Much has been achieved since the passing of the Regina Manifesto.
We are entitled to say with pride that, because of the democratic socialist movement, Canada is a better place in which to live. The winning of the struggle to establish unemployment insurance and medicare has changed the lives of millions of Canadians for the better.
Much has changed since the Regina Manifesto. Stronger provincial and local governments capable of realizing the important tasks of economic and social development have emerged. The public domain has been expanded on a scale unimaginable in the 1930s.
Much, however, remains to be done. Poverty, mass unemployment, and an unacceptable concentration of power and wealth persist as moral affronts to a society which values economic and social justice.
The environment has been damaged and the wastage will continue if not checked by strong measures. Many Canadians having migrated in the millions from farm to city, now find themselves without a sense of community: living in large impersonal cities and working in alienating surroundings.
Finally, the technology of war has made ours the first generation which must confront the prospect of the annihilation of our species in a nuclear holocaust.
Now fifty years later we need to renew that convention's sense of urgency, of commitment to fundamental change, and of willingness to act beyond narrow self-interest.
In 1983 much still remains unsettled as to the nature of Canada.
The only basis for change in the Canadian federation can be respect for its regionalism, and for its duality.
We view the demand by Canadians to decentralize, where feasible, political authority as proof that Canadians want to participate more directly in the political decisions that affect their lives.
The desire to decentralize means more than provincial rights. Our cities must assume the imprint of their citizens. Credit unions and co-operatives can provide democratic alternatives to large financial and corporate institutions.
Canadians, however, also want a strong Canadian government, strong enough to guarantee our national independence and our ability to forge a strong Canadian economy in the face of world competition.
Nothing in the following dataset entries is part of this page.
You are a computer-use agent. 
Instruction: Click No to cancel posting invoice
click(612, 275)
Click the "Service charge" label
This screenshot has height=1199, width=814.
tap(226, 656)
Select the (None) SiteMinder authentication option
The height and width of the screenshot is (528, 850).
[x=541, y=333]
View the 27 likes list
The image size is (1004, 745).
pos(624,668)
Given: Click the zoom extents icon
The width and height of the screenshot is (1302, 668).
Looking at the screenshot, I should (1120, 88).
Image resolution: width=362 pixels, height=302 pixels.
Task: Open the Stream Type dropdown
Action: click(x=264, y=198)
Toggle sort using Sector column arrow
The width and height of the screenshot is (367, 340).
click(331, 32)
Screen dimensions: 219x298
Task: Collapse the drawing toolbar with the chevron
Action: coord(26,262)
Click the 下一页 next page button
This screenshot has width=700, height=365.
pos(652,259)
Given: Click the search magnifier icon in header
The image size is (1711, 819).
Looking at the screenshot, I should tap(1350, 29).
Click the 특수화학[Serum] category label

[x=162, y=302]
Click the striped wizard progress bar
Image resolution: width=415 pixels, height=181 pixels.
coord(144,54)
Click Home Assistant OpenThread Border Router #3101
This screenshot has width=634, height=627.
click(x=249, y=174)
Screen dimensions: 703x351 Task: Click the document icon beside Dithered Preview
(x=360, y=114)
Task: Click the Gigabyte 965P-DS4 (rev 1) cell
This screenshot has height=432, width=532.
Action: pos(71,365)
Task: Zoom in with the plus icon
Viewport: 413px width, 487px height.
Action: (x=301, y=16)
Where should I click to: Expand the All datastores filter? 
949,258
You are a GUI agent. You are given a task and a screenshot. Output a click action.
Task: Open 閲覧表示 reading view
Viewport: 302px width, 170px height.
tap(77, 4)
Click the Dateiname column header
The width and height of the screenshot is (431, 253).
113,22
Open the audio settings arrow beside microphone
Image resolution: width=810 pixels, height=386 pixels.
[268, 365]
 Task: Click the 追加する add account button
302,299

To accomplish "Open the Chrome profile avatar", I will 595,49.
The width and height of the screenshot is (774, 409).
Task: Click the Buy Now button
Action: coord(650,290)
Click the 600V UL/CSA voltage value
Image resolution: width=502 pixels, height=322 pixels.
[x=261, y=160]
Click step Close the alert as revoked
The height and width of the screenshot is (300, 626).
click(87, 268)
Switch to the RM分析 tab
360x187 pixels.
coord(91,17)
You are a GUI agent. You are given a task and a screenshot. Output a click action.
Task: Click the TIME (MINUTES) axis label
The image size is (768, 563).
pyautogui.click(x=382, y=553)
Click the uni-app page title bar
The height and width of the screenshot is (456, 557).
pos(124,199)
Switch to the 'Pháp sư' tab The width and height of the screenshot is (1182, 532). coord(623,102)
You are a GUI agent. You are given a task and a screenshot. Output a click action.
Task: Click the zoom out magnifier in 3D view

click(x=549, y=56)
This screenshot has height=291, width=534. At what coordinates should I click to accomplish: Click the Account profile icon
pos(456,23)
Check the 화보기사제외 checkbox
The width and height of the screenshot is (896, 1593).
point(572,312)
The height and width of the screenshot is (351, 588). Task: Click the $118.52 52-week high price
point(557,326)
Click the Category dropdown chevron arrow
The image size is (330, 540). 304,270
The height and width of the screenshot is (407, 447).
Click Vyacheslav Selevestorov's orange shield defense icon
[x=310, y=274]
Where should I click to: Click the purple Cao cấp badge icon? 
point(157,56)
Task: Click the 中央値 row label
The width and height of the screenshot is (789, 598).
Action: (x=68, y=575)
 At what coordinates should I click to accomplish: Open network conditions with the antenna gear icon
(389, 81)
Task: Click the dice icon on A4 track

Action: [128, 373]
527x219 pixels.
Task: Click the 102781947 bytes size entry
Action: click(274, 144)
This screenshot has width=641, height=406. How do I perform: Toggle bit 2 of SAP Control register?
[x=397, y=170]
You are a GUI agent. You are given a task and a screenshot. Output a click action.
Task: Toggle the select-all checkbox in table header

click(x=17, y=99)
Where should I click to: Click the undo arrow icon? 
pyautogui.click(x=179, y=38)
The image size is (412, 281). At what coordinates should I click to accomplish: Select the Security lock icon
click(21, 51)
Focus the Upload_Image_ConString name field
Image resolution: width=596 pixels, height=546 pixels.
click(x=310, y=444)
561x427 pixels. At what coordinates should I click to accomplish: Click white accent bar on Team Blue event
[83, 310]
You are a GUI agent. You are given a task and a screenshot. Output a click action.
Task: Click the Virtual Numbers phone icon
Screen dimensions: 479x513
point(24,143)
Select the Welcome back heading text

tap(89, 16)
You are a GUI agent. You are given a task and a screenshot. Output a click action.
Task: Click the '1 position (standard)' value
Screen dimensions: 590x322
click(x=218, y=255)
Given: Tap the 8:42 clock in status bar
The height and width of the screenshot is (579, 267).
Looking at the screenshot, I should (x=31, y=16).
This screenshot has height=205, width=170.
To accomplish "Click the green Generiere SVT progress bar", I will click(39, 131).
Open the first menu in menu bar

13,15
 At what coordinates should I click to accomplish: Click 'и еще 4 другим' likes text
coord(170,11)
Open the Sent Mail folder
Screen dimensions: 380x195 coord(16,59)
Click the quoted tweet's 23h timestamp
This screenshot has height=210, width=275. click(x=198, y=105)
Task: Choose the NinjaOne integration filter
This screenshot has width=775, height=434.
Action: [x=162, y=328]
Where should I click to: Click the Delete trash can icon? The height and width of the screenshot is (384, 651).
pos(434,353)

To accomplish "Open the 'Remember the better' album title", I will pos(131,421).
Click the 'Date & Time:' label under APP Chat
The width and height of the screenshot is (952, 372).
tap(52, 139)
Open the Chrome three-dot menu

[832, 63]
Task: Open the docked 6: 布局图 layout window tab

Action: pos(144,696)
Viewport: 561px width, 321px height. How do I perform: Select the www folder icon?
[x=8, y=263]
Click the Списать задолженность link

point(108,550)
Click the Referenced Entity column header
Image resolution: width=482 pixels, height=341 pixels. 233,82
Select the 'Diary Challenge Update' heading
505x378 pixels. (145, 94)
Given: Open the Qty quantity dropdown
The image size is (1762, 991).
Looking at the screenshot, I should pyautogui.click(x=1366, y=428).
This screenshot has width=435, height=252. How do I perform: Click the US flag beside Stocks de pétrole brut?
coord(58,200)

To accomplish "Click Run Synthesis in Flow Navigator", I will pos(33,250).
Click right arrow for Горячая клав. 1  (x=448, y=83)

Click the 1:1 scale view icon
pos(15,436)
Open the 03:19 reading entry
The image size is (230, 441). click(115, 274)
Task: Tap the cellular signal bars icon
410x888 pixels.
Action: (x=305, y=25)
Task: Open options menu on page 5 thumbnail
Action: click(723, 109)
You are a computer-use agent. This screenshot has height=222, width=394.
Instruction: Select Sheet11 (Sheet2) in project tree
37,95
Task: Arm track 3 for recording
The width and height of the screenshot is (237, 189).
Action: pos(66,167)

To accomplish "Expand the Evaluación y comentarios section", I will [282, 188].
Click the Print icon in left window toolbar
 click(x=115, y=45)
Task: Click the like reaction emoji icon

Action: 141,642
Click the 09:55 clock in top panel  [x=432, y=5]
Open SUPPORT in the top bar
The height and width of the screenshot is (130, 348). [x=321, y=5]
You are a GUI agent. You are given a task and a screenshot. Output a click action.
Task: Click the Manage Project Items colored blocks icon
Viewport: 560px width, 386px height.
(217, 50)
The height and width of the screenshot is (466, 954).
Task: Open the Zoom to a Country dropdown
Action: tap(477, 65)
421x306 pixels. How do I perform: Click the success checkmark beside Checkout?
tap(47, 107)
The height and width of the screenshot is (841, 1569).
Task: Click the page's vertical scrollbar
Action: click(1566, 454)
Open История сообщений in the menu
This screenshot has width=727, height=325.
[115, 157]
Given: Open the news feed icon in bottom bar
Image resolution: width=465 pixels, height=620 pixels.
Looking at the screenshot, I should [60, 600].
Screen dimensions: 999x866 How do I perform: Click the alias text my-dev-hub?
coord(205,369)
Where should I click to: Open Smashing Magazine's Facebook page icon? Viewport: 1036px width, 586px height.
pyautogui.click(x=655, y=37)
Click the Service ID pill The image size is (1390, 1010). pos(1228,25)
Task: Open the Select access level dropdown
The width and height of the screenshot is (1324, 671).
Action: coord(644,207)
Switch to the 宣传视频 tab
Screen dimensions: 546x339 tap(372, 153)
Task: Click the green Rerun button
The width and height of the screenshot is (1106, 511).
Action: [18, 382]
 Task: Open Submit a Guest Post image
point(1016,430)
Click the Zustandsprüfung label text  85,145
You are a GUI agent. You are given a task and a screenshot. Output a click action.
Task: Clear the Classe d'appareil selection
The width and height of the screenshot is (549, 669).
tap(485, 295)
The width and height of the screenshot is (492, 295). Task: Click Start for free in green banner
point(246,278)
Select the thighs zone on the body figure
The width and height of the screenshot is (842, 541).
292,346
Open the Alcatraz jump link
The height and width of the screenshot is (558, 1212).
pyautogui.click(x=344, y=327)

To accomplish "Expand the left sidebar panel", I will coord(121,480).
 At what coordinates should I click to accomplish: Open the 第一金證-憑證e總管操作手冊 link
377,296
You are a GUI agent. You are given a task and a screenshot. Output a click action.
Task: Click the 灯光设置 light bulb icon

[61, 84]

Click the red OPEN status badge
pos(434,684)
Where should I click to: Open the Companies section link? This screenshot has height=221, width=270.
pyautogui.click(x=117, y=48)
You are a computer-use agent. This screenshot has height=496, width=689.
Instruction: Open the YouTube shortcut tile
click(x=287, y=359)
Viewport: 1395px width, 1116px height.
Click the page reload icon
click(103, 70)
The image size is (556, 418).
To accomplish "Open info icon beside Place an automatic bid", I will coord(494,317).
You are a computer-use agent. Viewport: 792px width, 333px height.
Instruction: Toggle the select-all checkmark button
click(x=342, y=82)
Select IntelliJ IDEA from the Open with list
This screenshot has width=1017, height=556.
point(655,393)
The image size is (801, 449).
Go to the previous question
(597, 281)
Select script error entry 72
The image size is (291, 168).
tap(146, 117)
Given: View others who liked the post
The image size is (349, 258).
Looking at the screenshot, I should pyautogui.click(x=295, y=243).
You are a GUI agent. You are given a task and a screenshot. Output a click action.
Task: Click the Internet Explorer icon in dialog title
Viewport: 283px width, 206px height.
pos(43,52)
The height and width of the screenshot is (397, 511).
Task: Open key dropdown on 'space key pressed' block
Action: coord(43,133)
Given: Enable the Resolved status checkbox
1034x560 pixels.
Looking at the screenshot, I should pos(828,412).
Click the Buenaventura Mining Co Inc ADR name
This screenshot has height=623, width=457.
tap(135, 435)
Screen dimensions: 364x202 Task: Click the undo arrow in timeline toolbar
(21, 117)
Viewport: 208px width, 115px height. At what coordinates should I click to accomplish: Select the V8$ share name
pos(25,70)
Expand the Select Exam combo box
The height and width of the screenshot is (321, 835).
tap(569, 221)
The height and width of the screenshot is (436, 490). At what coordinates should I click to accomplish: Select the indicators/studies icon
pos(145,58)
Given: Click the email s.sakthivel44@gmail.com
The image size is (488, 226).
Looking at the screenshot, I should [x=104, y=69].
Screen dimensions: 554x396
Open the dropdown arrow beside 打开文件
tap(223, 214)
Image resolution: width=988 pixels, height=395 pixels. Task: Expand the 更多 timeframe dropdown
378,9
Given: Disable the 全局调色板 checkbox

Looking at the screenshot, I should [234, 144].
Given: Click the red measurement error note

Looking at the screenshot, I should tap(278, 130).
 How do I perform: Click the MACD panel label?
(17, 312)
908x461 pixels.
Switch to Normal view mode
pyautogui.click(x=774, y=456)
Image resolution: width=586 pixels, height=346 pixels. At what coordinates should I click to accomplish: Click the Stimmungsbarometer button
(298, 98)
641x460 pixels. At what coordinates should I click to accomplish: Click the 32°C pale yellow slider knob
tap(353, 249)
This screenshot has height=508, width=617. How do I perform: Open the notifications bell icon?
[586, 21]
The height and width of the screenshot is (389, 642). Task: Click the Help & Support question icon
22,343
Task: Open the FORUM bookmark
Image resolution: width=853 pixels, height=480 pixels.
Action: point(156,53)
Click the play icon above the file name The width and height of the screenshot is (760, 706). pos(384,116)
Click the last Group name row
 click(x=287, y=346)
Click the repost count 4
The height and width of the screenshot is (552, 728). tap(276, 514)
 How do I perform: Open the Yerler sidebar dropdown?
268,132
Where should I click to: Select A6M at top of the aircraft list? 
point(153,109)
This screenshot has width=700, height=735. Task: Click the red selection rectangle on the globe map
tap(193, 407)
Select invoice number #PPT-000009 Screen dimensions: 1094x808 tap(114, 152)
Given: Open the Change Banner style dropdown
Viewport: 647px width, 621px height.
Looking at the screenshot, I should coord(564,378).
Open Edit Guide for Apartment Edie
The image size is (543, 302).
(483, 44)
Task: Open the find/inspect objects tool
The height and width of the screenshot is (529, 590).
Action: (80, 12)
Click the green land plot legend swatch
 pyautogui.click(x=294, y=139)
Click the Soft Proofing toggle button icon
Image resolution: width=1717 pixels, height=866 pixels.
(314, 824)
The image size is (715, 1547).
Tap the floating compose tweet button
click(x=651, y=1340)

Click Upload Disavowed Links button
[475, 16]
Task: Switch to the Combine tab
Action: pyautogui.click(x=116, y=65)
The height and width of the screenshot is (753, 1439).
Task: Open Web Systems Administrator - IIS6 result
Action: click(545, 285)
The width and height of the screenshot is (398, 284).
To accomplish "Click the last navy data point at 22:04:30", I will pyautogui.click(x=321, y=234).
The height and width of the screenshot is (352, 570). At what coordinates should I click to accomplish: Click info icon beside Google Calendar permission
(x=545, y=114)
We want a federal government which will guarantee to each of us a share of our national prosperity regardless of the region in which we live.
Canadians face an enduring problem on the North American continent because of the extent of American corporate ownership of the Canadian economy. The Canadian government must serve as our collective instrument in pursuing the goal of a more independent Canadian economy in which the priorities are not set for us a in foreign head office.
The unique and enduring identity of the French Canadian people is a fundamental reality in Canada. Because few French Canadians attended the 1933 convention of our Party, the delegates were to underestimate the importance Quebecois attached, and would continue to attach, to the rights of their national assembly as the guardian of their culture, and as an instrument for the economic development of the only province in which French Canadians form a majority.
While we in the NDP assert the right of the Quebecois to determine freely their own future, we hope that in the exercise of their democratic rights they do not choose independence for we firmly believe that the aspirations of the Quebecois and all French Canadians are realizable within a new Canadian union.
Whatever our differences have been, it is long past due that we, in the NDP, join with those on the left in Quebec and French Canadians elsewhere, for the challenges which face us and the bonds which bind us are much greater that the differences, however profound, that have kept us apart.
In 1983, meeting again in convention in Regina, we rededicate ourselves in the struggle for a humane and democratic society.
The New Democratic Party will not rest content until we have achieved a democratic socialist Canada, and we are confident that only such a Canada can make its rightful contribution to the creation of a more just, democratic and peaceful world.